Medina Mora was viewed as a close ally by Washington and, with his custom-made suits and fluent English, served as Mexico's public face in the evolving partnership between the Obama and Calderón governments. U.S. diplomats heaped praise on Medina Mora, saying he helped foster greater cooperation between Washington and Mexico City.

The relationship between Mexican and U.S. law enforcement agencies is undergoing profound change, with $1.4 billion in aid flowing to Mexico and U.S. agents and advisers helping Mexico to confront endemic corruption and reform its police, judiciary and intelligence-gathering.

But there have been continued setbacks. One member of Medina Mora's inner circle, Noé Ramírez Mandujano, who led organized-crime investigations, was arrested last year and charged with peddling sensitive information to the Sinaloa cartel for $450,000.

In Arizona on Friday, a former top supervisor for U.S. Immigration and Customs Enforcement (ICE) was arrested and charged with passing classified information to an unnamed Mexican drug cartel. Richard Padilla Cramer was the ICE resident agent in charge at the Nogales port of entry in Arizona until 2004, when he took up duties as the ICE attache in Guadalajara until retirement in 2007.

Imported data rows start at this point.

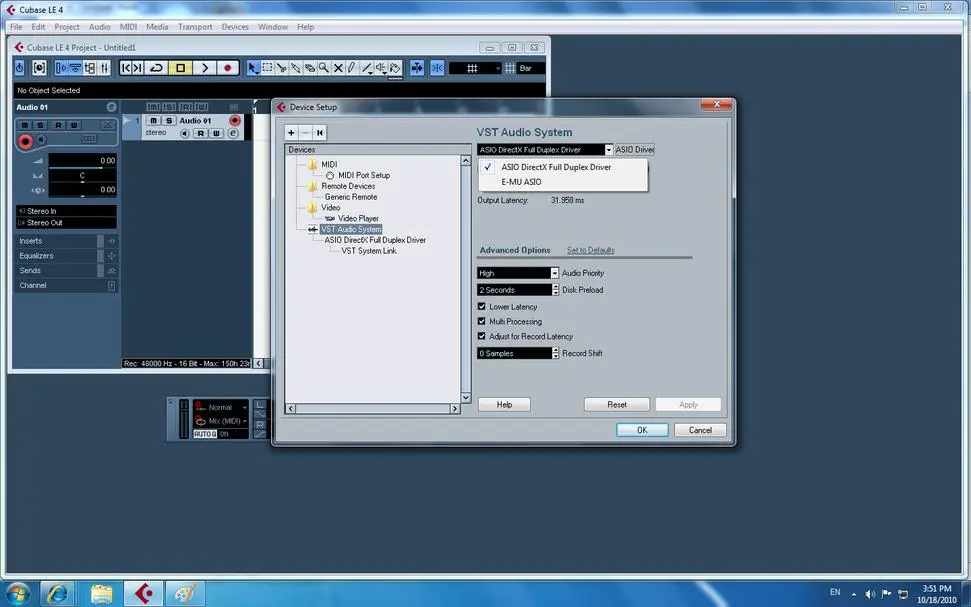Disable Adjust for Record Latency
The height and width of the screenshot is (607, 971).
(x=482, y=337)
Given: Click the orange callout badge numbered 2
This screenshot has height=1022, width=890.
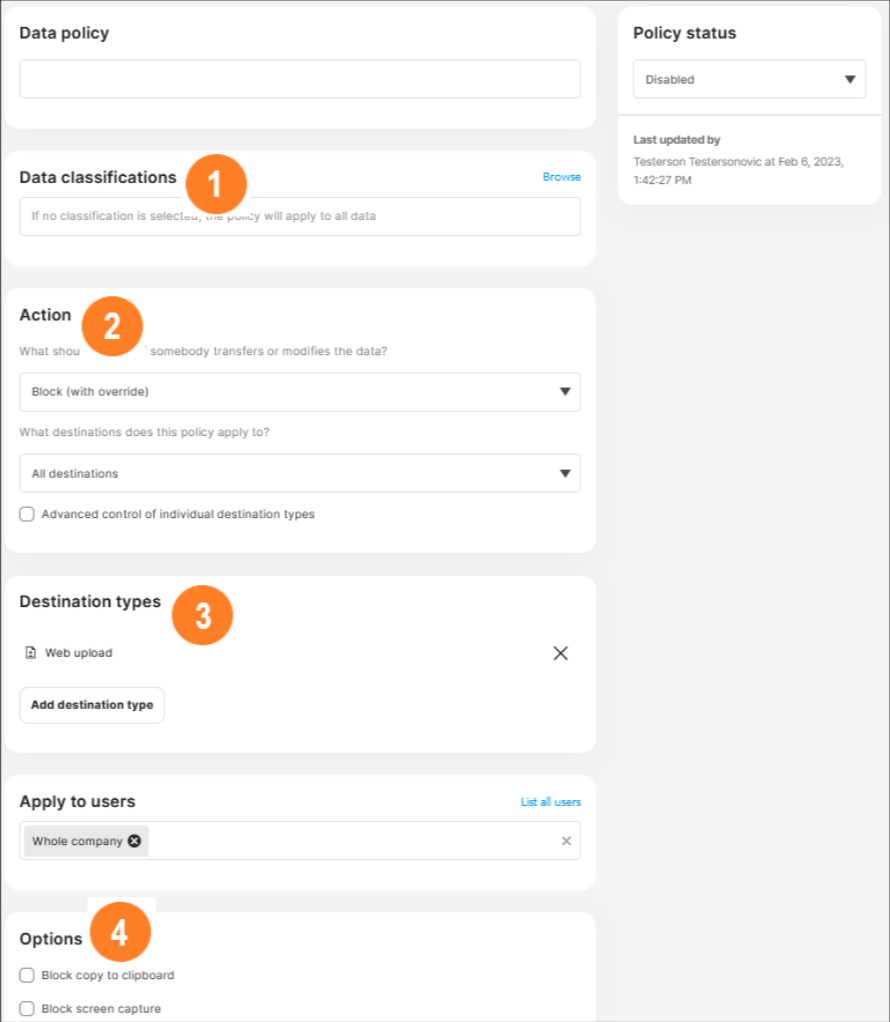Looking at the screenshot, I should click(112, 326).
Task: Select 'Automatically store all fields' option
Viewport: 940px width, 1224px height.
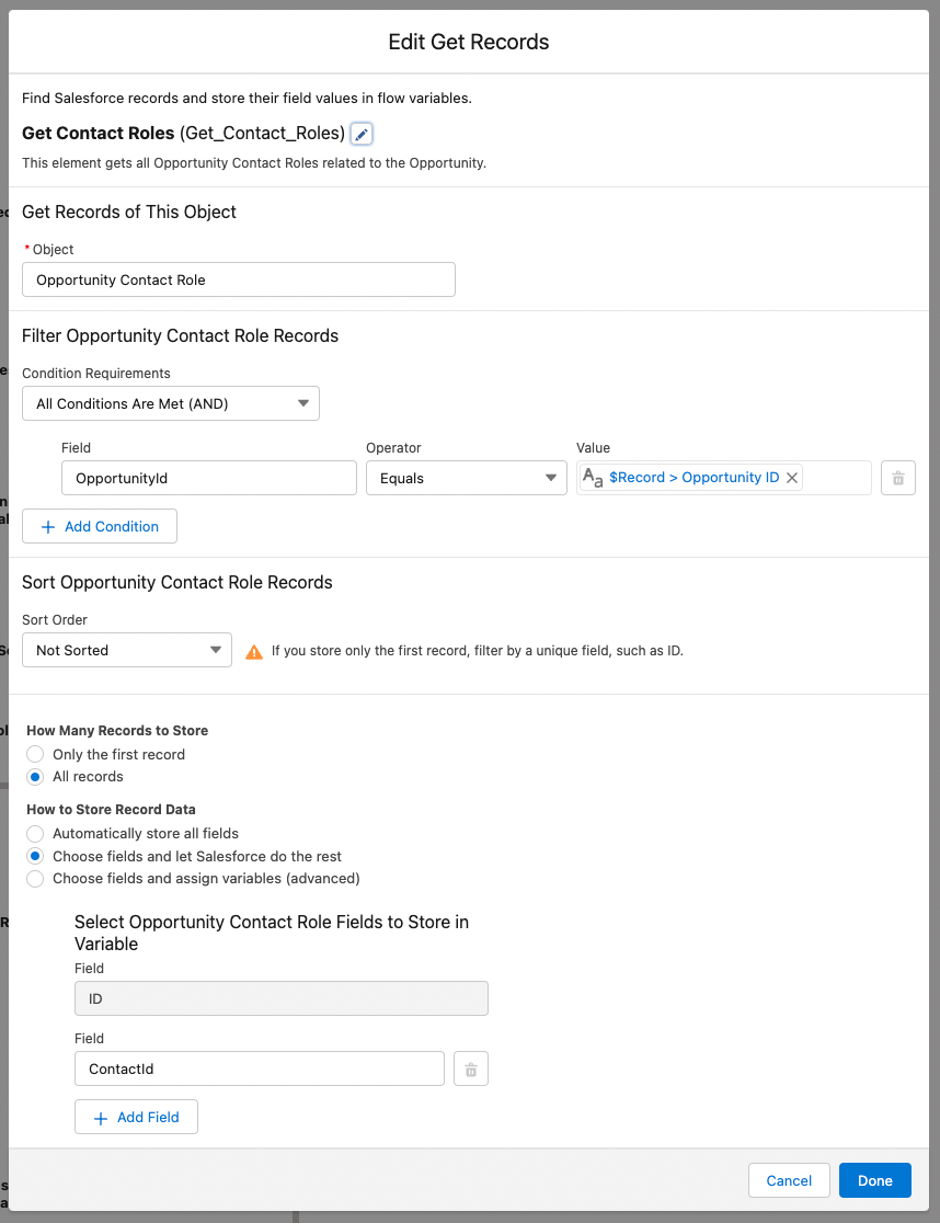Action: click(x=35, y=833)
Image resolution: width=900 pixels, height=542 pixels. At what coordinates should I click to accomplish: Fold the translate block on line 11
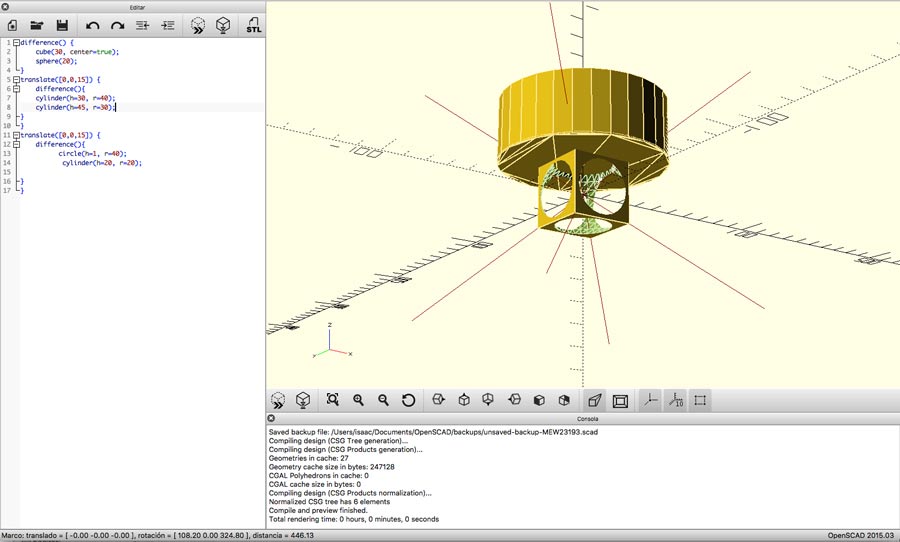pyautogui.click(x=16, y=134)
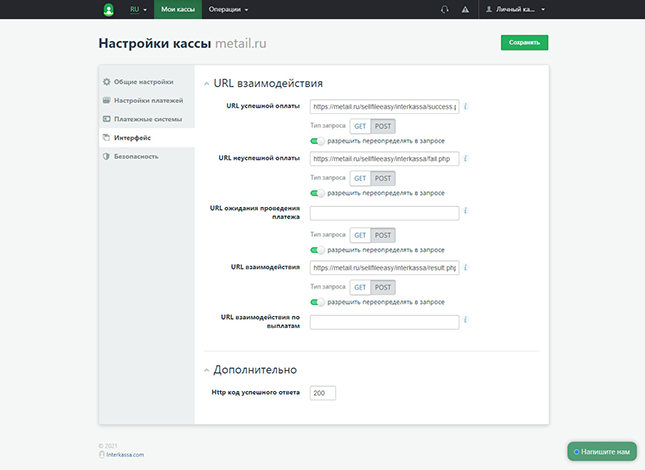The image size is (645, 470).
Task: Open the warning notifications icon
Action: pos(466,9)
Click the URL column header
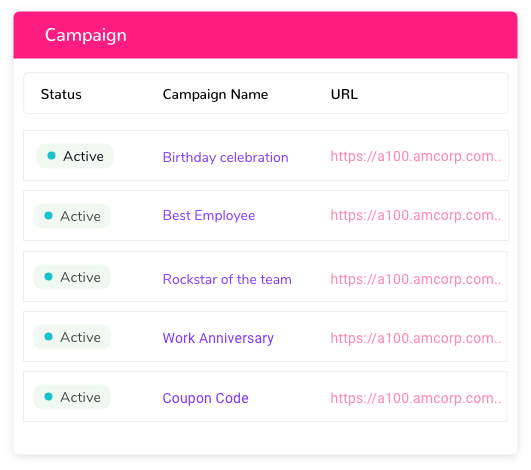The image size is (531, 470). (x=344, y=94)
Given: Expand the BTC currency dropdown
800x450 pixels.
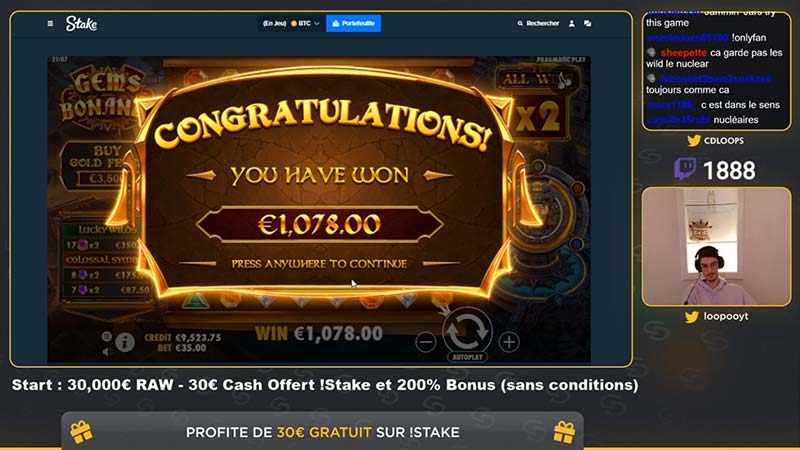Looking at the screenshot, I should pyautogui.click(x=305, y=23).
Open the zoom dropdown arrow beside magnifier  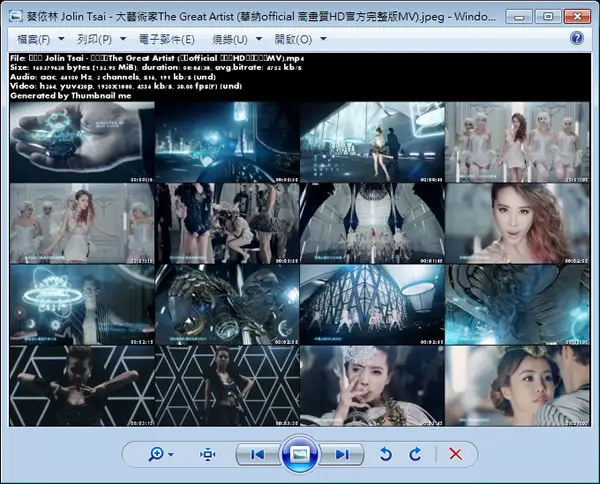[x=171, y=455]
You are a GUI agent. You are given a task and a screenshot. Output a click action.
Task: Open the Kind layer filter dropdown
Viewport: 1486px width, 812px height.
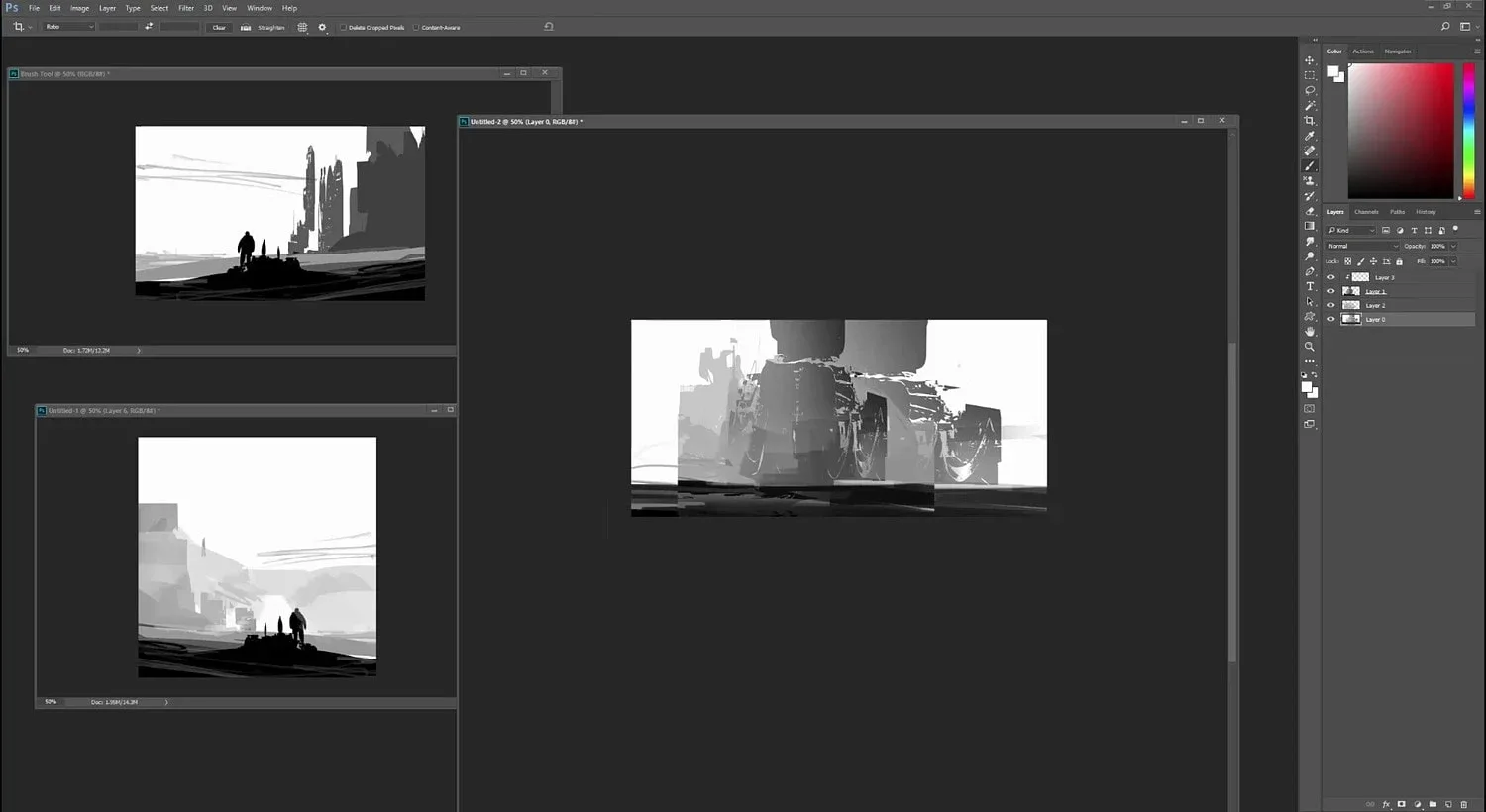(1352, 229)
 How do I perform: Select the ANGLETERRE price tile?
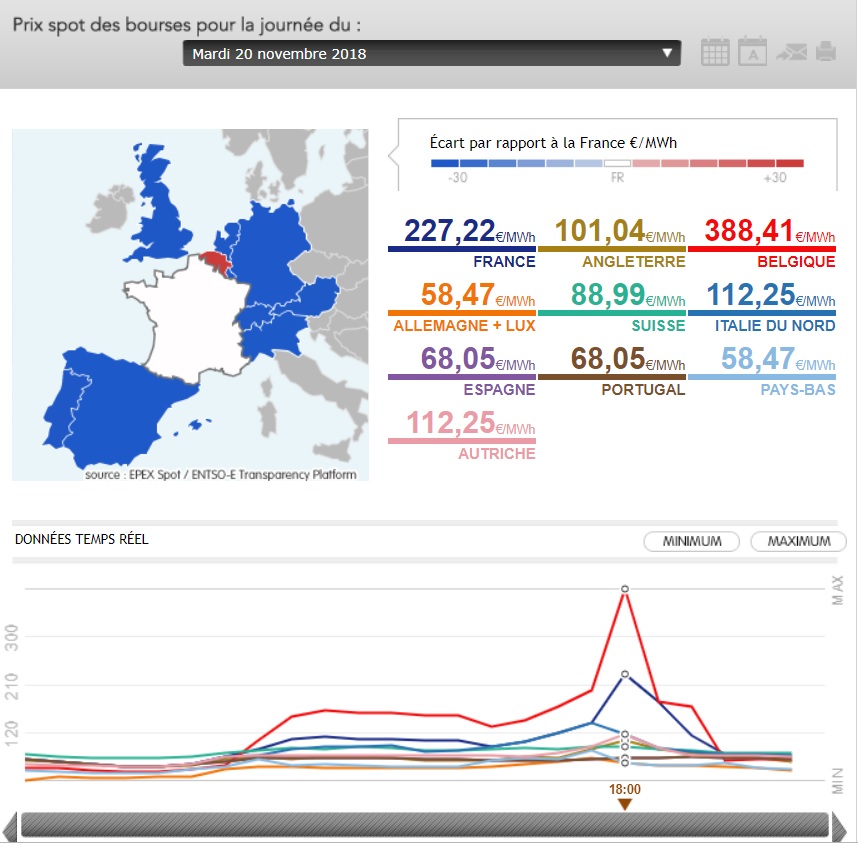[x=612, y=240]
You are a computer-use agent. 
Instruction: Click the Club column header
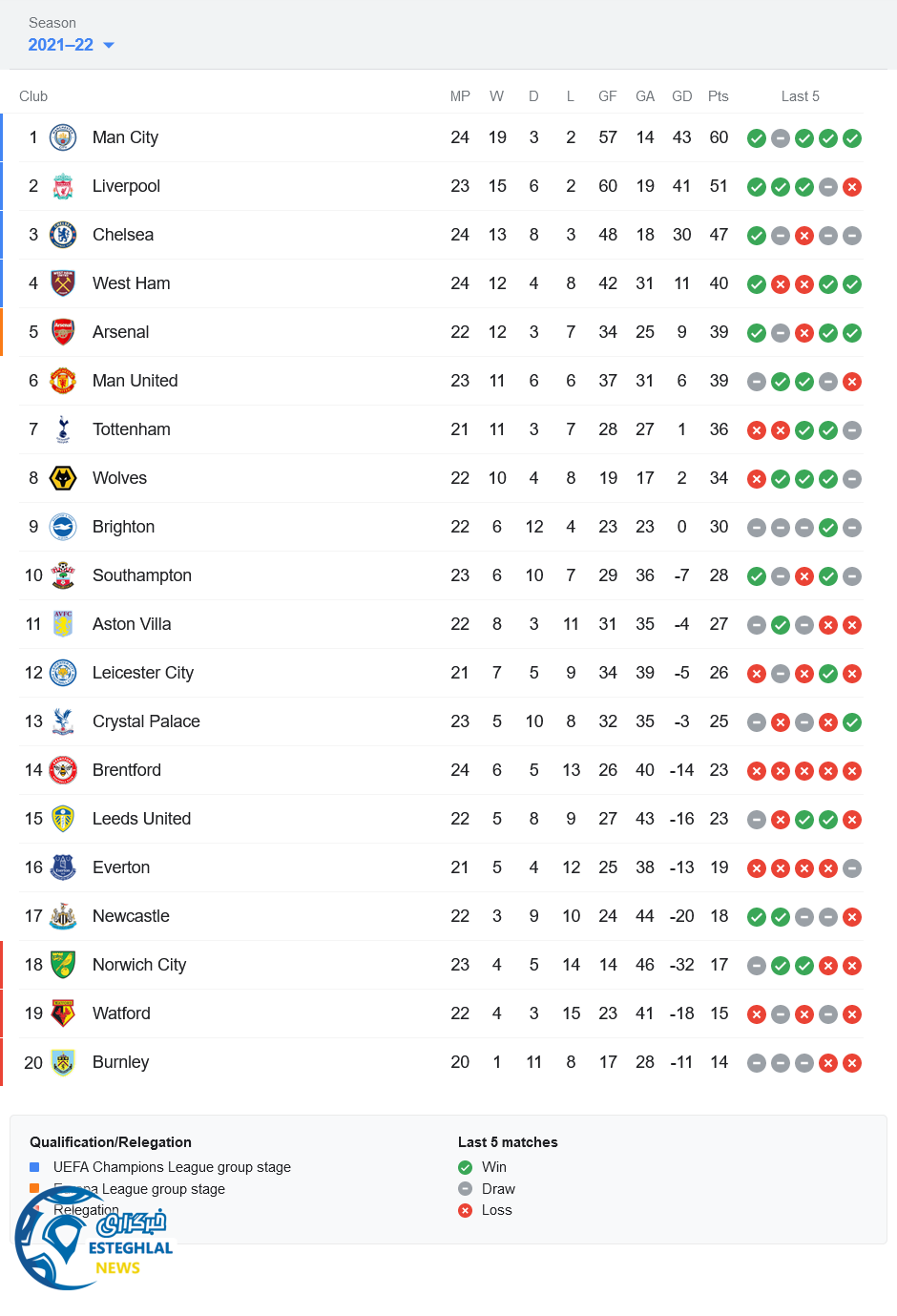coord(33,96)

According to the criminal complaint, Cramer used his position to search government databases to find out whether any members of the cartel were federal informants. If found out, such informants are usually executed or their family members kidnapped. Cramer is also charged with personally investing in a plot to smuggle 300 kilograms of cocaine from Panama to Spain.